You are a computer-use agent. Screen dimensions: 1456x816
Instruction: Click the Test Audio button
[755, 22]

--

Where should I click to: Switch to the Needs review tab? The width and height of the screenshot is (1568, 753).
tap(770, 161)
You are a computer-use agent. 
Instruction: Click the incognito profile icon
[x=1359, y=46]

==

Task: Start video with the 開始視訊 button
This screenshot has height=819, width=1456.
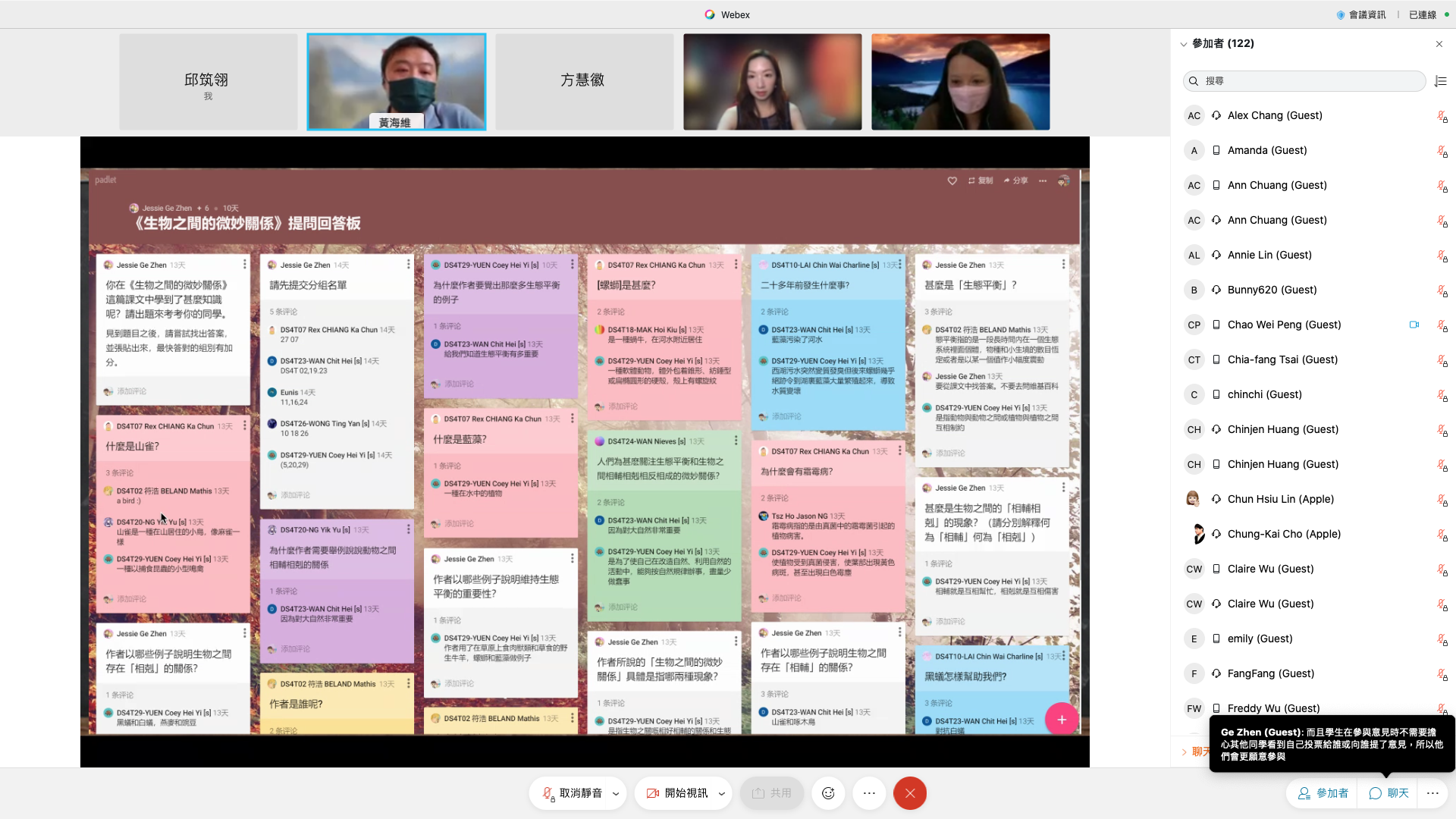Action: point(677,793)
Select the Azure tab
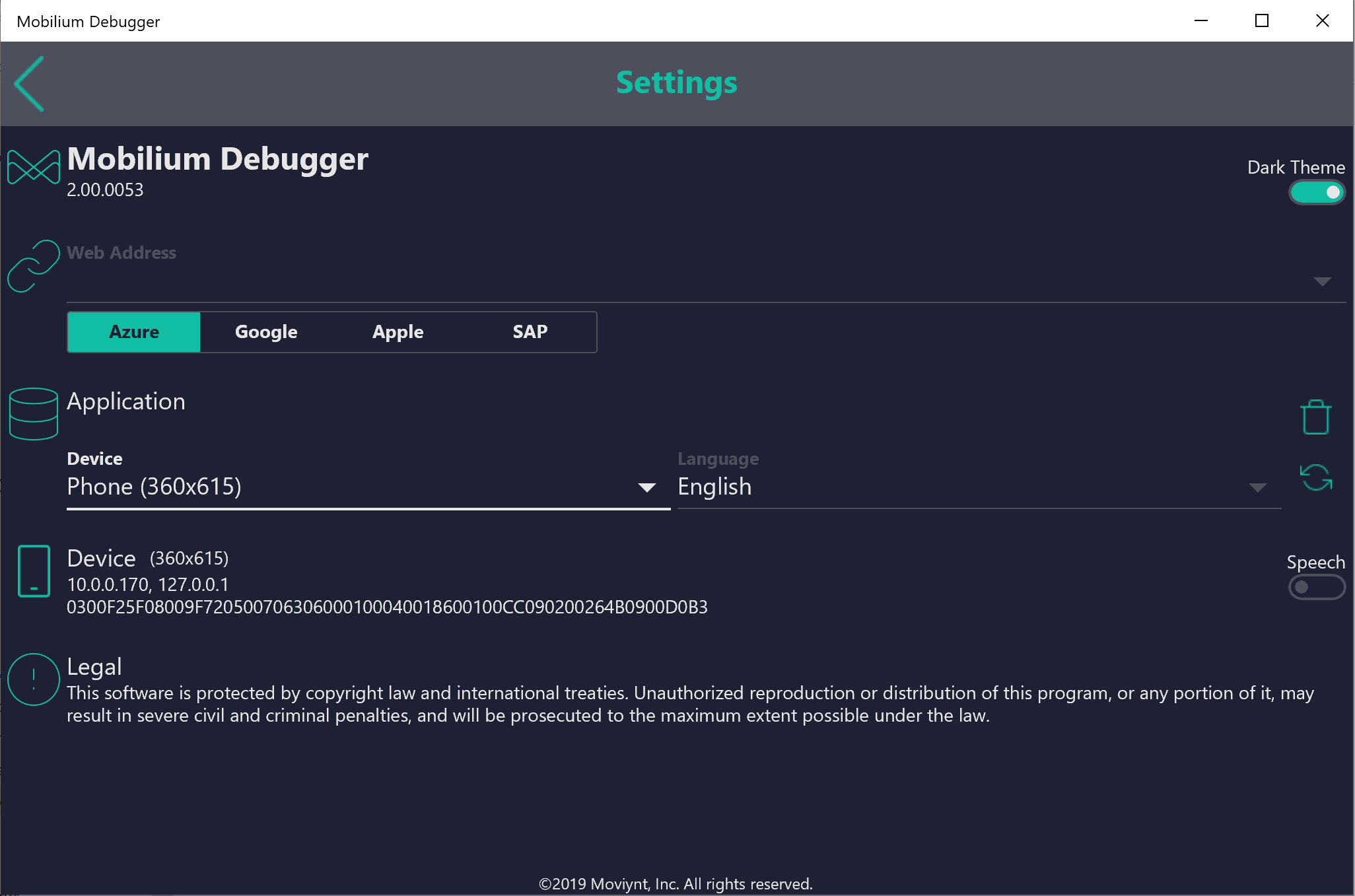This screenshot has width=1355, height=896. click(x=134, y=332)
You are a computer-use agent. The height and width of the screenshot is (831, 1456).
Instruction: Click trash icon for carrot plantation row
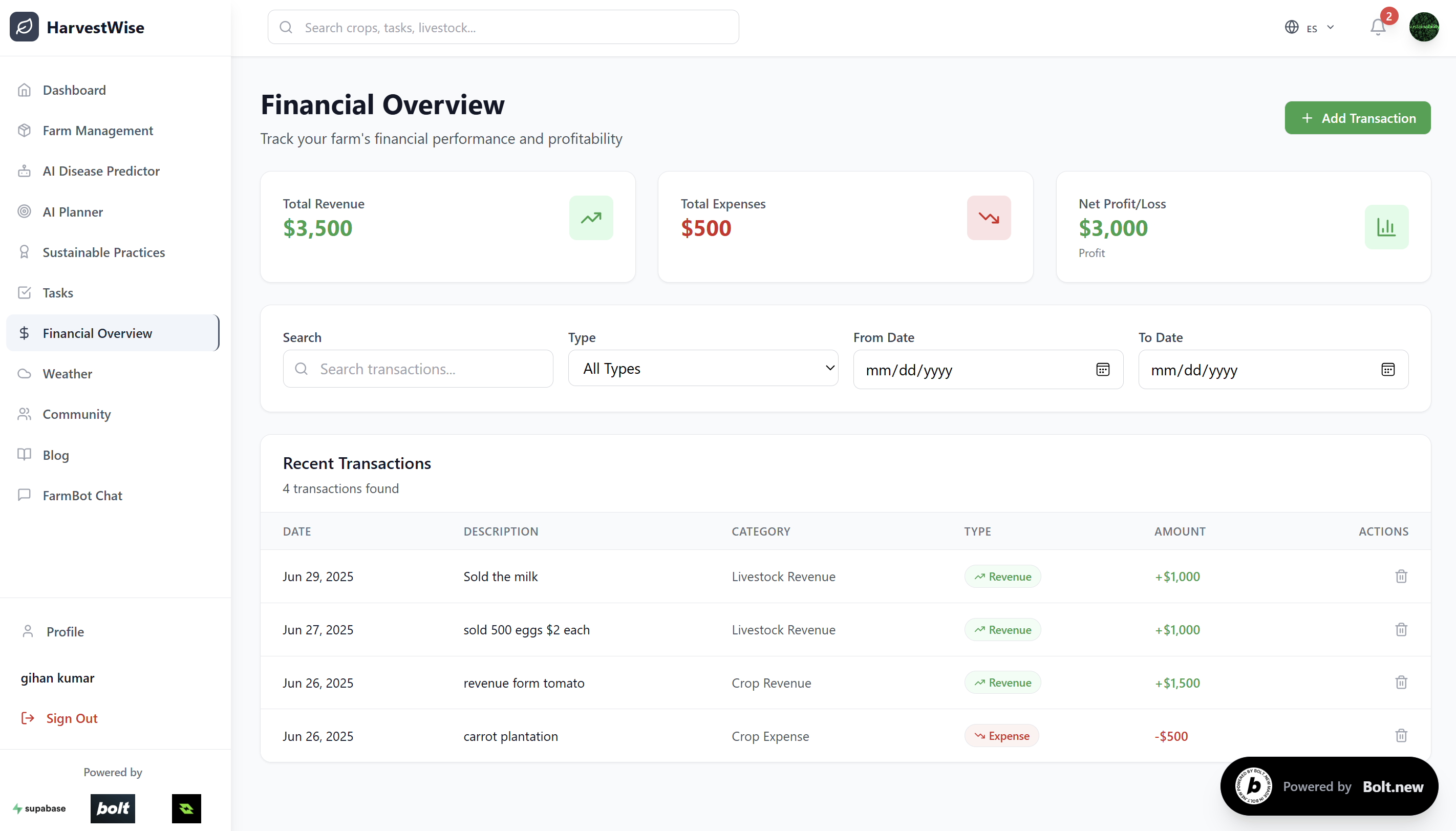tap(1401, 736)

DESCRIPTION OF THE TASK:
Which lines of the listing include the string "agent"? Pull them out.

RESPONSE BELOW:
You are a computer-use agent. Screen dimensions: 1456x816
You are a computer-use agent. 
You are a computer-use agent. The height and width of the screenshot is (831, 1456).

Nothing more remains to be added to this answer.